Eles se mostraram surpresos com a fala do Ministro das Relações Exteriores, que, durante assembleia na ONU, exortou os refugiados a voltarem

O discurso de triunfo do ministro de Relações Exteriores da Síria, Walid al-Moualem, no último sábado (29), na Assembleia Geral das Nações Unidas, pegou de surpresa muitos sírios que moram no Brasil.

O ministro afirmou em Nova York que a Síria está pronta para o retorno dos refugiados da guerra, que já dura mais de sete anos, mas, segundo ele, está muito perto do fim.
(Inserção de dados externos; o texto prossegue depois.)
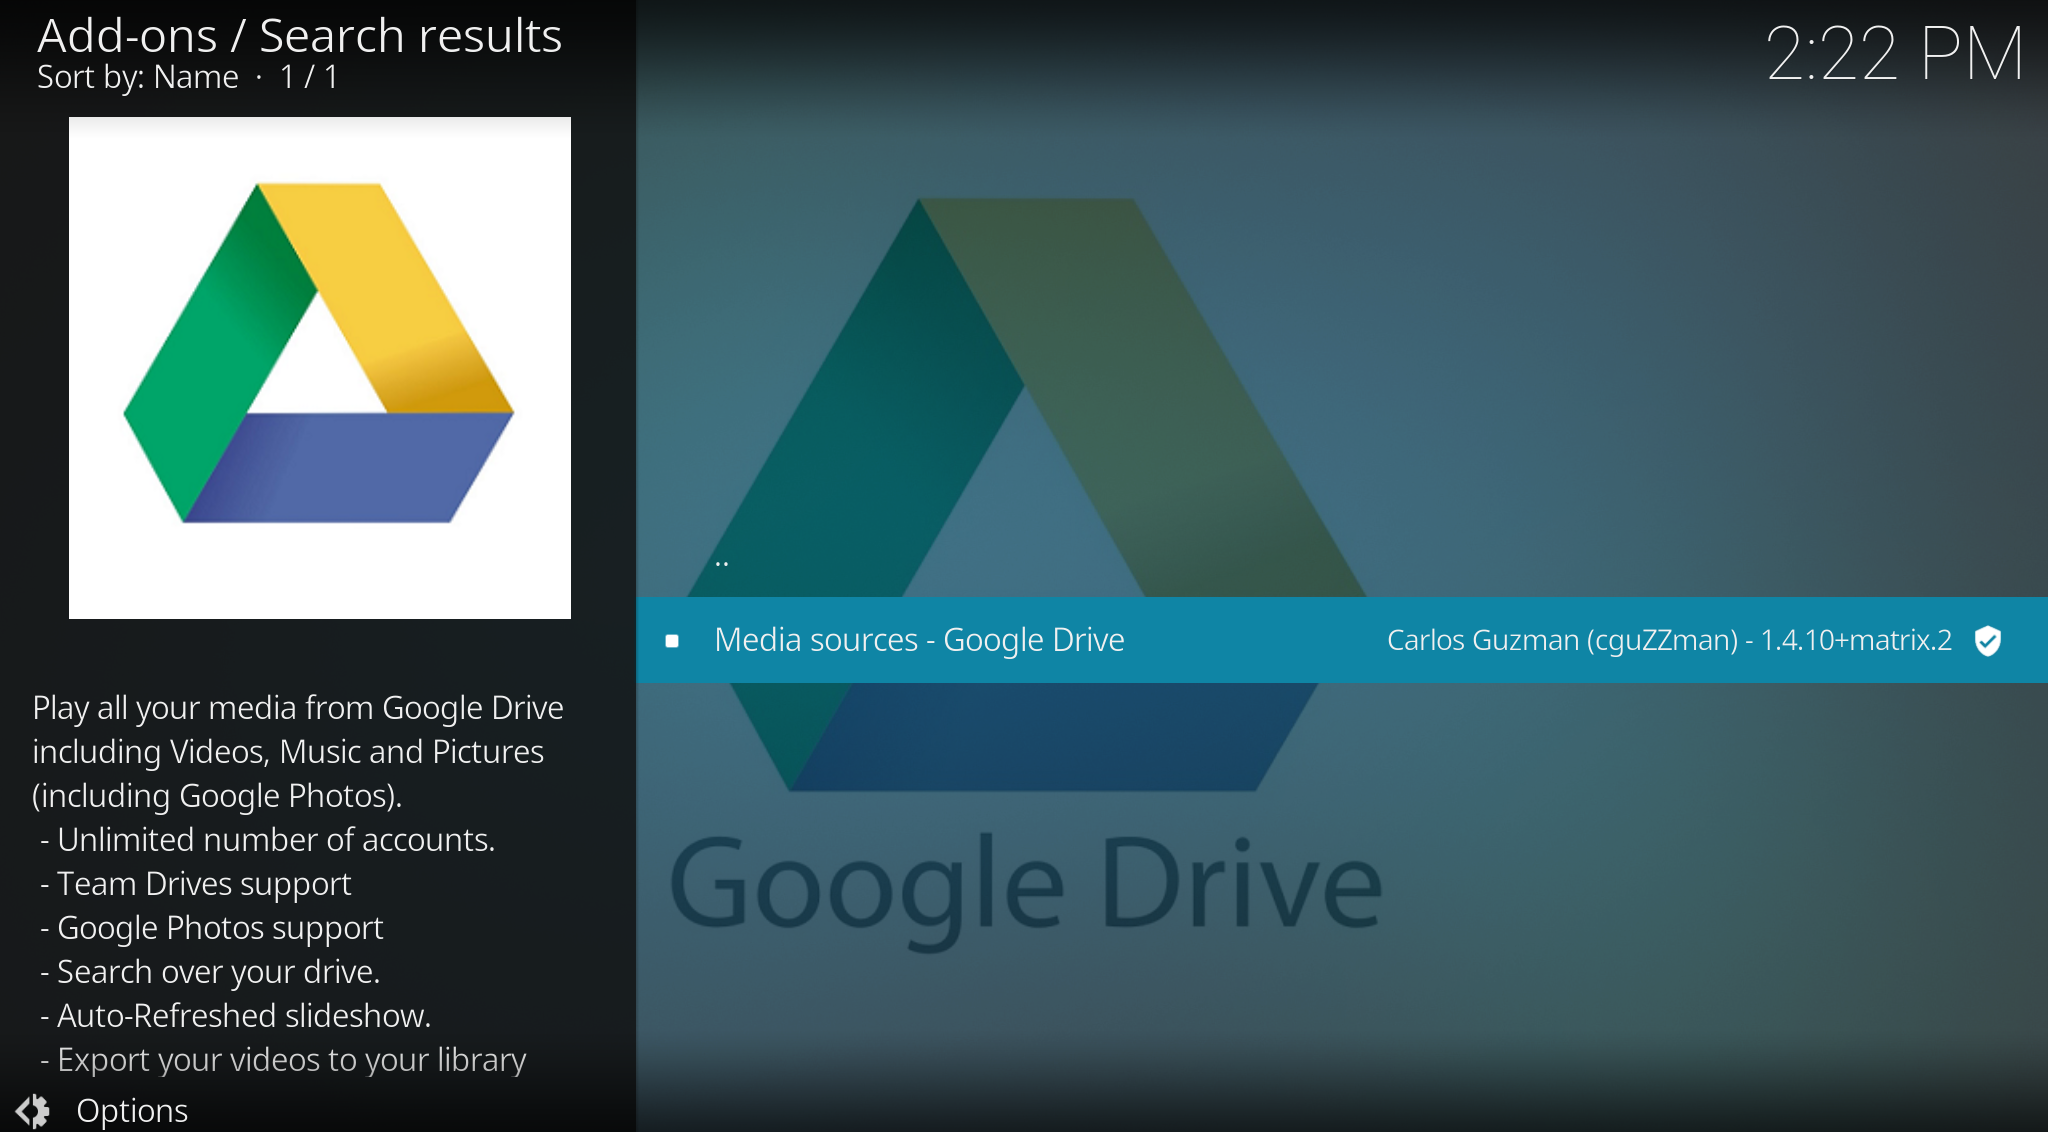Click the background Google Drive wordmark

(x=1025, y=885)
Os refugiados da guerra síria no Brasil são parte dos pelo menos 5,6 milhões de sírios (quase um terço da população do país, de cerca de 17 milhões de pessoas, segundo a ONU) que fugiram dos combates, em busca da sobrevivência em várias nações.
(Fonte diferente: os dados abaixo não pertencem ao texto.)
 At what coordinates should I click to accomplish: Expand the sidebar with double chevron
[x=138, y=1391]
Muitos acabaram se instalando e refazendo suas vidas. Inclusive no Brasil, onde, por exemplo, Talal al-Tinawi, 45 anos, abriu um restaurante de gastronomia árabe em São Paulo.

Mas as dificuldades ainda são grandes. Principalmente por causa da crise que ainda não foi totalmente superada no Brasil. Mas isso não quer dizer, porém, que o pedido do ministro al-Moualem irá surtir efeito imediato.

O próprio Talal admite a possibilidade de voltar. Mas ele pretende esperar pelo menos alguns meses, com a mulher e dois filhos, até a definição de qual será o novo governo brasileiro.

“Penso em voltar para a Síria. Vou esperar para ver o que irá ocorrer nas próximas eleições presidenciais no Brasil, que tem passado por dificuldades. Então decidirei. Na Síria ainda tenho um apartamento, familiares e muitas coisas do meu trabalho de engenheiro.”

Em conversa com parentes, ele tem informações de que a guerra estaria próxima do fim, após sete anos de conflitos que mataram mais de 500 mil pessoas. Talal diz que só falta o governo de Bashar al-Assad retomar o controle de Idlib, no noroeste do país, das mãos dos rebeldes.